Incongruity is the flip side of our desire to find patterns. Too little order is confusing, too much order is boring. The sweet spot is that area where tantalizing contradictions are visible, but the stimulus gives us an inkling of a hidden order that can be figured out. The notion that there’s a hidden order draws people in. Repetition is related to complexity—an increase in repetition means a decrease in complexity. We like to look at things we can make sense of, but we also like to be challenged.9
We want this sweet spot not only over space, as in visual arts, but over time as well. If you experience too many complicated stimuli, you will start to find them tiring and prefer things to be more simple. When a stimulus has an incongruity, and a resolution to it (either in the stimulus itself or created in the audience’s mind), it takes advantage of our love for incongruities as well as patterns. The mind is always trying to minimize surprise and confusion. It does this by seeking out incongruity and making sense of it—turning incongruities into patterns, as described in the last chapter. Overexposure to pattern such as symmetry and balance can lead to a lowering of arousal due to habituation.
There’s a sweet spot.
One study by education scholar Hy Day presented people with visual images that varied in things like asymmetry, number of elements, and so on. The simpler patterns were initially viewed as more pleasing, which is to be expected. However, over time the pleasingness rapidly diminished. The moderately complex images got more pleasing (presumably as the participants perceived patterns in them) and then at some point started to decline in pleasingness.10 This is what one would expect with the tension between pattern and incongruity. People see something moderately complex, and they are driven to find patterns in it. As they habituate to the patterns, they lose interest. The most complex images were the least popular, because the people could find no patterns in them at all.

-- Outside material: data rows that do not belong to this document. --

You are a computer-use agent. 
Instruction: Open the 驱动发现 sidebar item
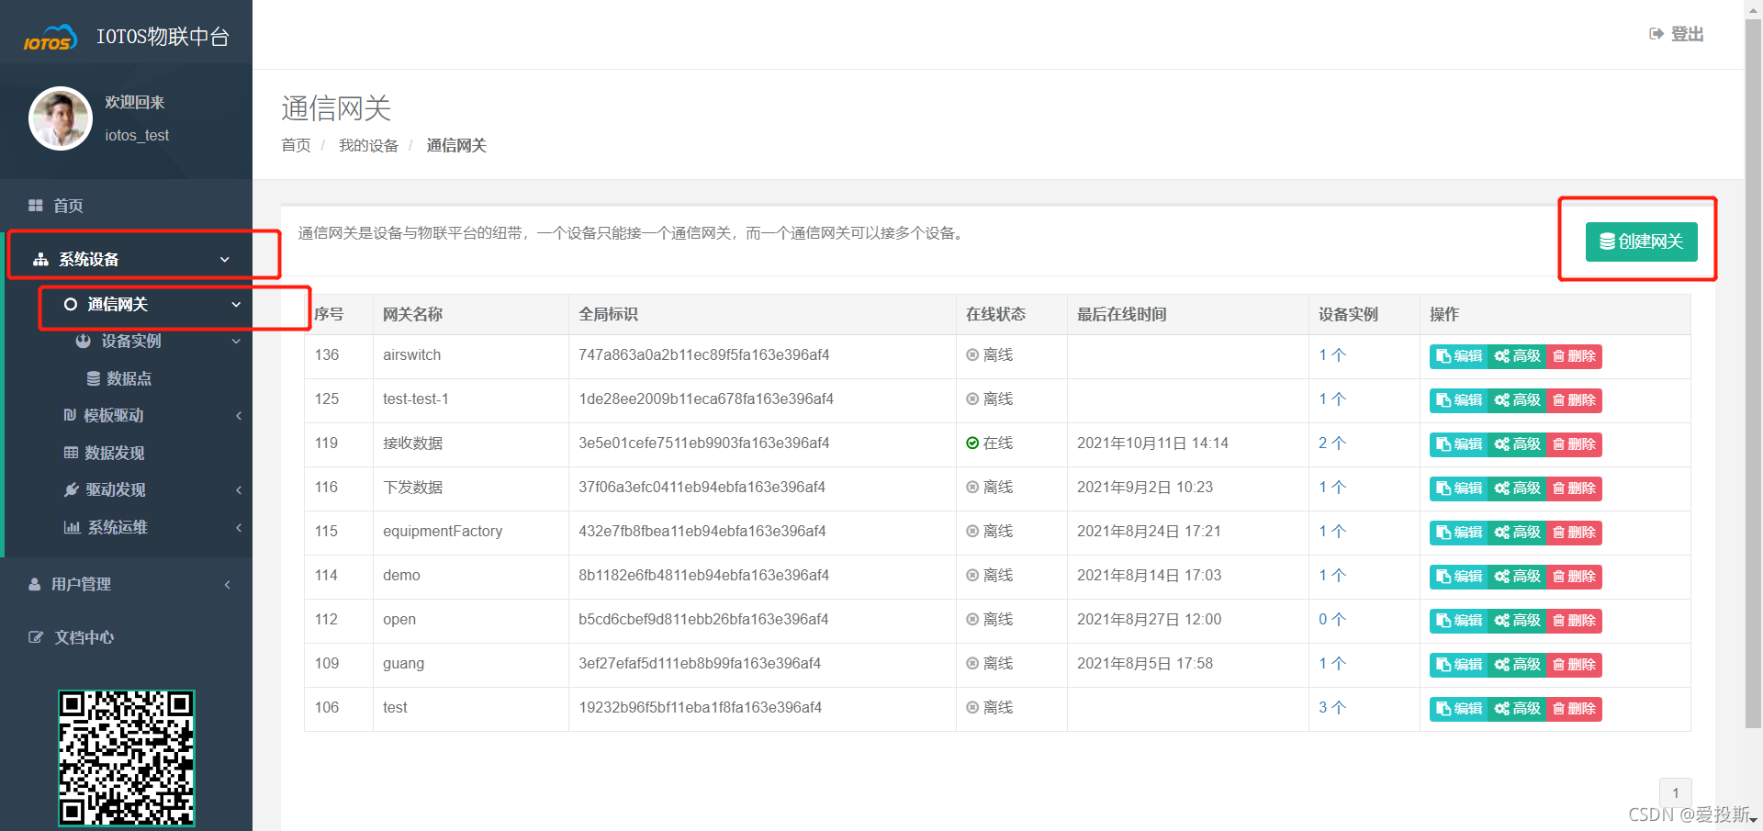(115, 490)
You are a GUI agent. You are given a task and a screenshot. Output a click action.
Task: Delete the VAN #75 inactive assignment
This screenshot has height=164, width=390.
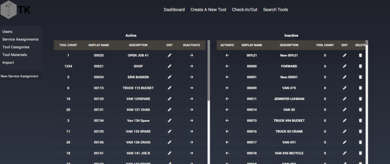360,88
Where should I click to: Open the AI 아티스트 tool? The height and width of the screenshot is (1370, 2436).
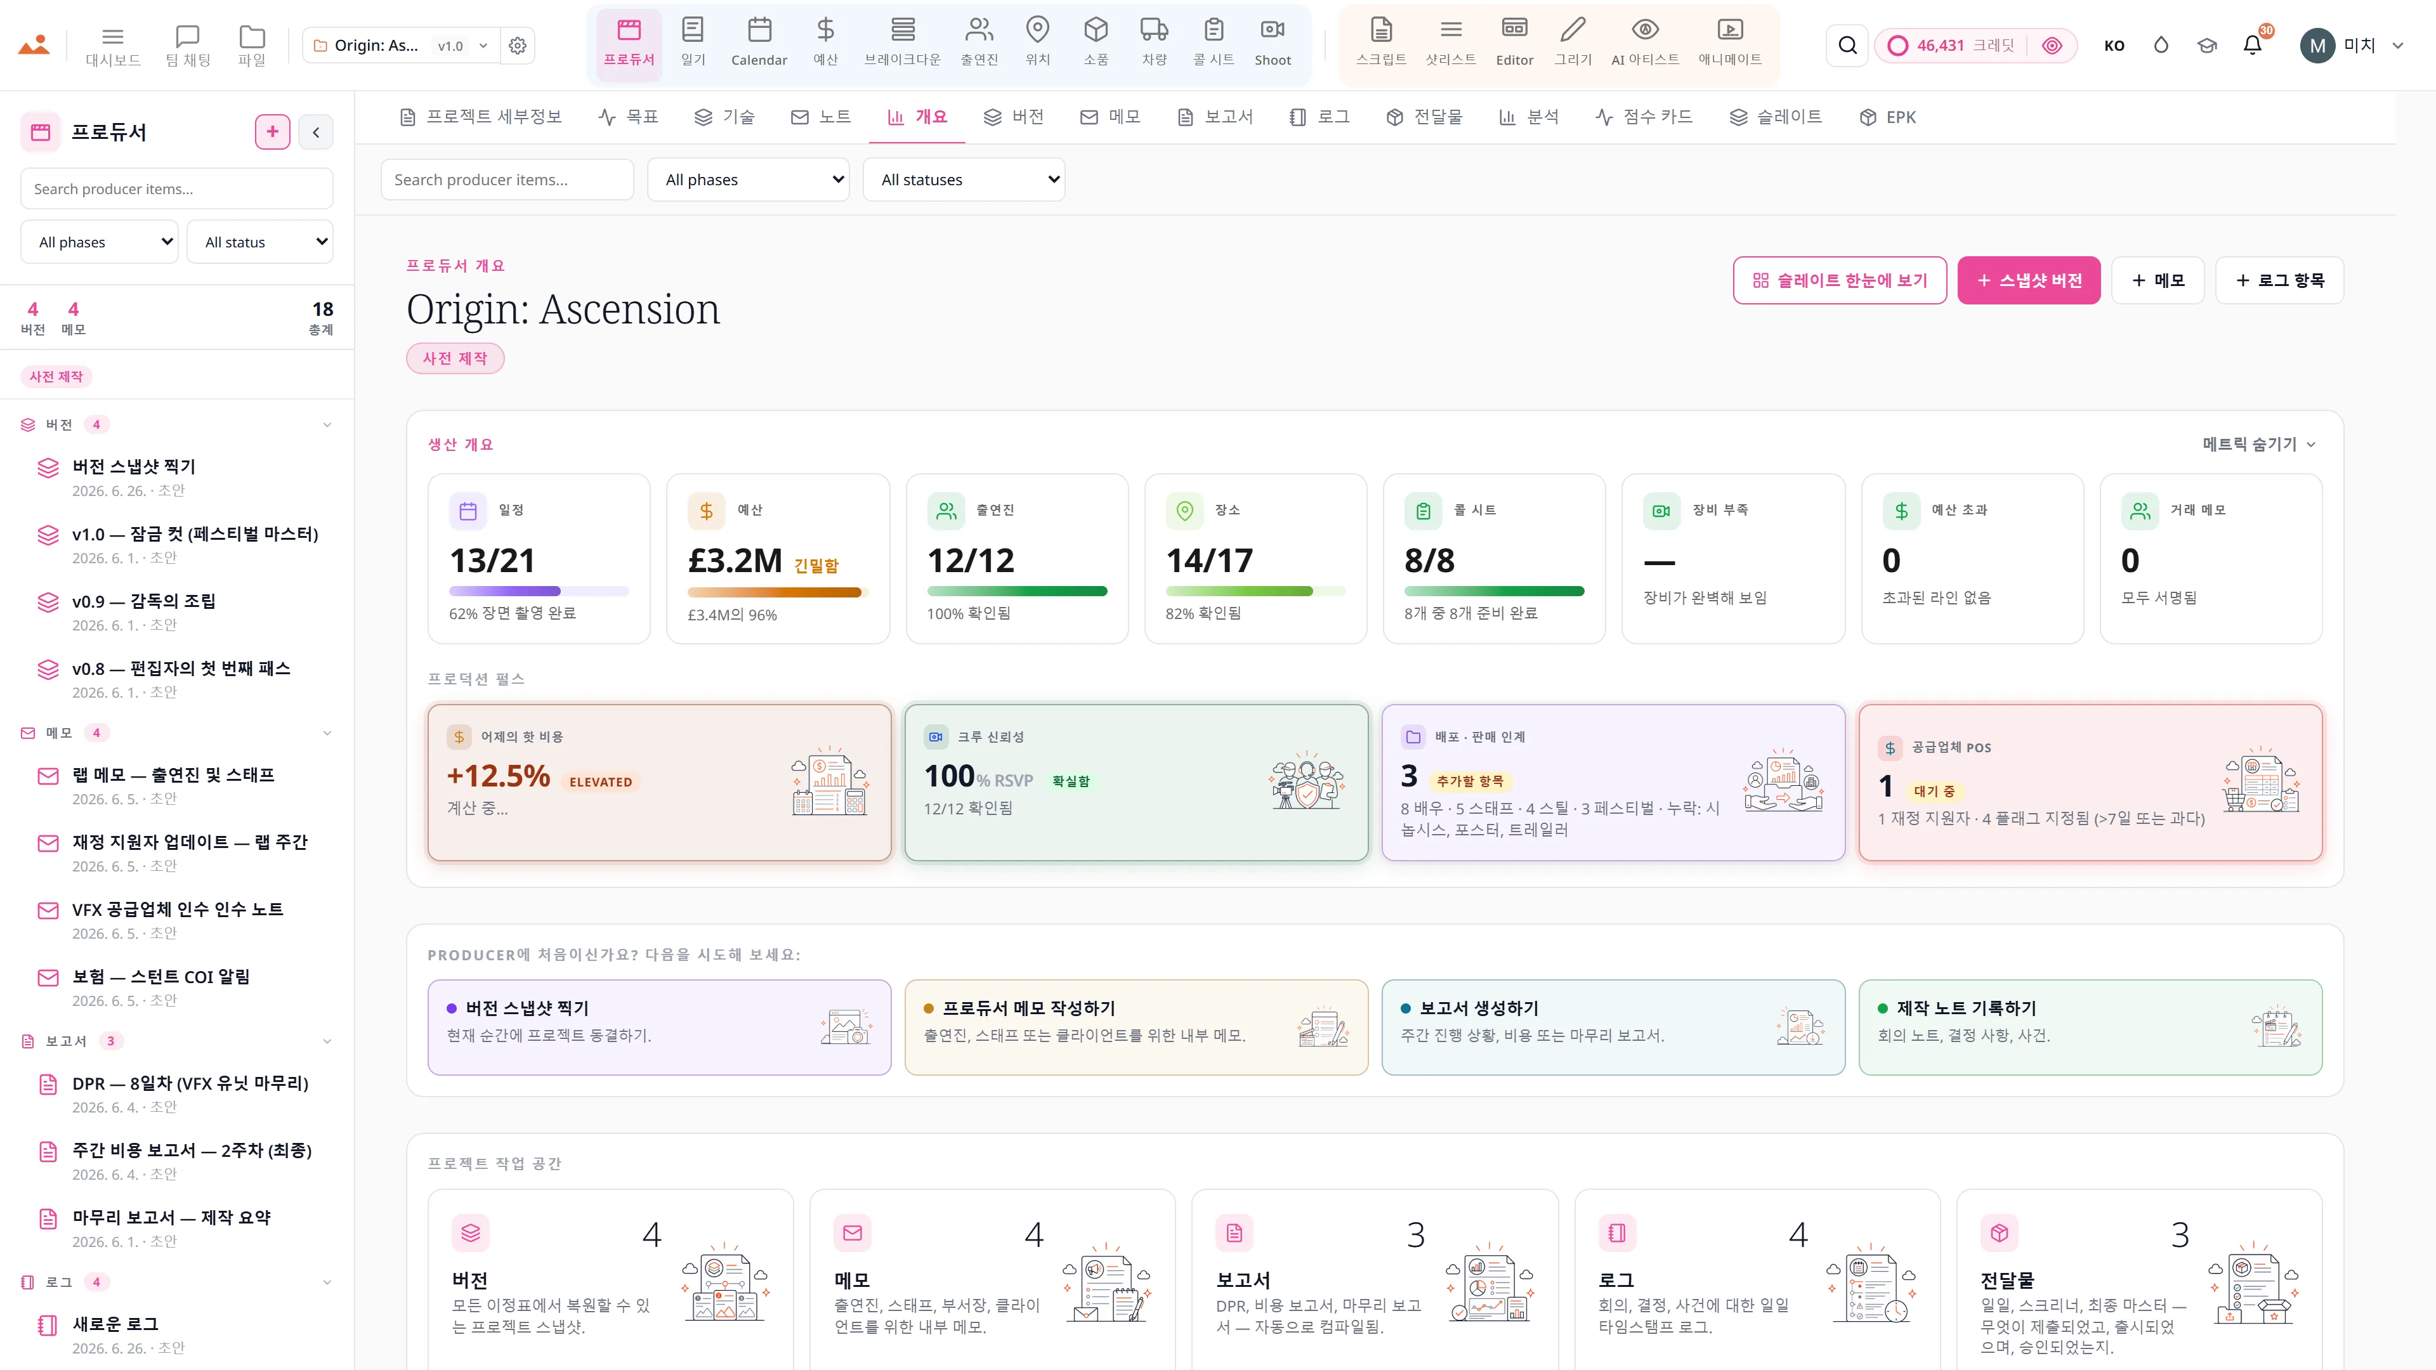pyautogui.click(x=1644, y=43)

Computer games, too, are the most fun when they consistently challenge the player enough, but not too much, and gradually increase the difficulty of the challenges. Halo 3, a popular Xbox 360 game, was specifically made so that each obstacle was tough enough to be interesting and challenging, but not so hard that people got frustrated. Microsoft’s human-computer interaction laboratories were used to help make the game like that.11 They were going for the sweet spot between ease and difficulty, understanding and confusion, pattern and incongruity.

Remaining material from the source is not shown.